(Beginning of LISTED ENTRIES)

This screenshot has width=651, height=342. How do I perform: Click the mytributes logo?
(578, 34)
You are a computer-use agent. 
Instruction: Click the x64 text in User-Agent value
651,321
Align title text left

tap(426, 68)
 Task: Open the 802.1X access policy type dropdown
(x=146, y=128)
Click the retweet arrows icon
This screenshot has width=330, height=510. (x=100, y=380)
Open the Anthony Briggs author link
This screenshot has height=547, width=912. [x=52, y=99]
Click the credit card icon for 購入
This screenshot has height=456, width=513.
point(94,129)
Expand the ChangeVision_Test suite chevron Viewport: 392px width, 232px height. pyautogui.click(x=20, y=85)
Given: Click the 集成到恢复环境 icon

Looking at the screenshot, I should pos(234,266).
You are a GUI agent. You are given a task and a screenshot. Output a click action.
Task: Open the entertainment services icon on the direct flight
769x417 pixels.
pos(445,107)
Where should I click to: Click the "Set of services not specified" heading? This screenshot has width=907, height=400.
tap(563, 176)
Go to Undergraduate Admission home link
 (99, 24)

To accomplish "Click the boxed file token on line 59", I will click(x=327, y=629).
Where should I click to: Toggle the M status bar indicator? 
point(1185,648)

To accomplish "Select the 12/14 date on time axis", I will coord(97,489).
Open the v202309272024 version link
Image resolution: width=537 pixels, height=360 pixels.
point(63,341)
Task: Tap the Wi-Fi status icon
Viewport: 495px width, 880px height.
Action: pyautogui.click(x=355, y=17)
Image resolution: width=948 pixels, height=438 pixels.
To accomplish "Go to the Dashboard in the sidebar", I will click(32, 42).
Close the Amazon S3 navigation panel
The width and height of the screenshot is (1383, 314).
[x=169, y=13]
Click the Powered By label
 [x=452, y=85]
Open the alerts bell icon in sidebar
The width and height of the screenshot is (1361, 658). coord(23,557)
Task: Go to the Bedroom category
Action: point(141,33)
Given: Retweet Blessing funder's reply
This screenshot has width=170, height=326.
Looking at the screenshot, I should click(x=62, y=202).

(End of LISTED ENTRIES)

EXERCISE DESCRIPTION → Reproduce the material in full. Keep it identical to the original.

EXERCISE OUTPUT →
This screenshot has width=651, height=342. How do I perform: Click the mytributes logo?
(578, 34)
You are a computer-use agent. 
Instruction: Click the x64 text in User-Agent value
651,321
Align title text left

tap(426, 68)
 Task: Open the 802.1X access policy type dropdown
(x=146, y=128)
Click the retweet arrows icon
This screenshot has width=330, height=510. (x=100, y=380)
Open the Anthony Briggs author link
This screenshot has height=547, width=912. [x=52, y=99]
Click the credit card icon for 購入
This screenshot has height=456, width=513.
point(94,129)
Expand the ChangeVision_Test suite chevron Viewport: 392px width, 232px height. pyautogui.click(x=20, y=85)
Given: Click the 集成到恢复环境 icon

Looking at the screenshot, I should pos(234,266).
You are a GUI agent. You are given a task and a screenshot. Output a click action.
Task: Open the entertainment services icon on the direct flight
769x417 pixels.
pos(445,107)
Where should I click to: Click the "Set of services not specified" heading? This screenshot has width=907, height=400.
tap(563, 176)
Go to Undergraduate Admission home link
 (99, 24)

To accomplish "Click the boxed file token on line 59", I will click(x=327, y=629).
Where should I click to: Toggle the M status bar indicator? 
point(1185,648)

To accomplish "Select the 12/14 date on time axis", I will coord(97,489).
Open the v202309272024 version link
Image resolution: width=537 pixels, height=360 pixels.
point(63,341)
Task: Tap the Wi-Fi status icon
Viewport: 495px width, 880px height.
Action: pyautogui.click(x=355, y=17)
Image resolution: width=948 pixels, height=438 pixels.
To accomplish "Go to the Dashboard in the sidebar", I will click(32, 42).
Close the Amazon S3 navigation panel
The width and height of the screenshot is (1383, 314).
[x=169, y=13]
Click the Powered By label
 [x=452, y=85]
Open the alerts bell icon in sidebar
The width and height of the screenshot is (1361, 658). coord(23,557)
Task: Go to the Bedroom category
Action: point(141,33)
Given: Retweet Blessing funder's reply
This screenshot has width=170, height=326.
Looking at the screenshot, I should click(x=62, y=202).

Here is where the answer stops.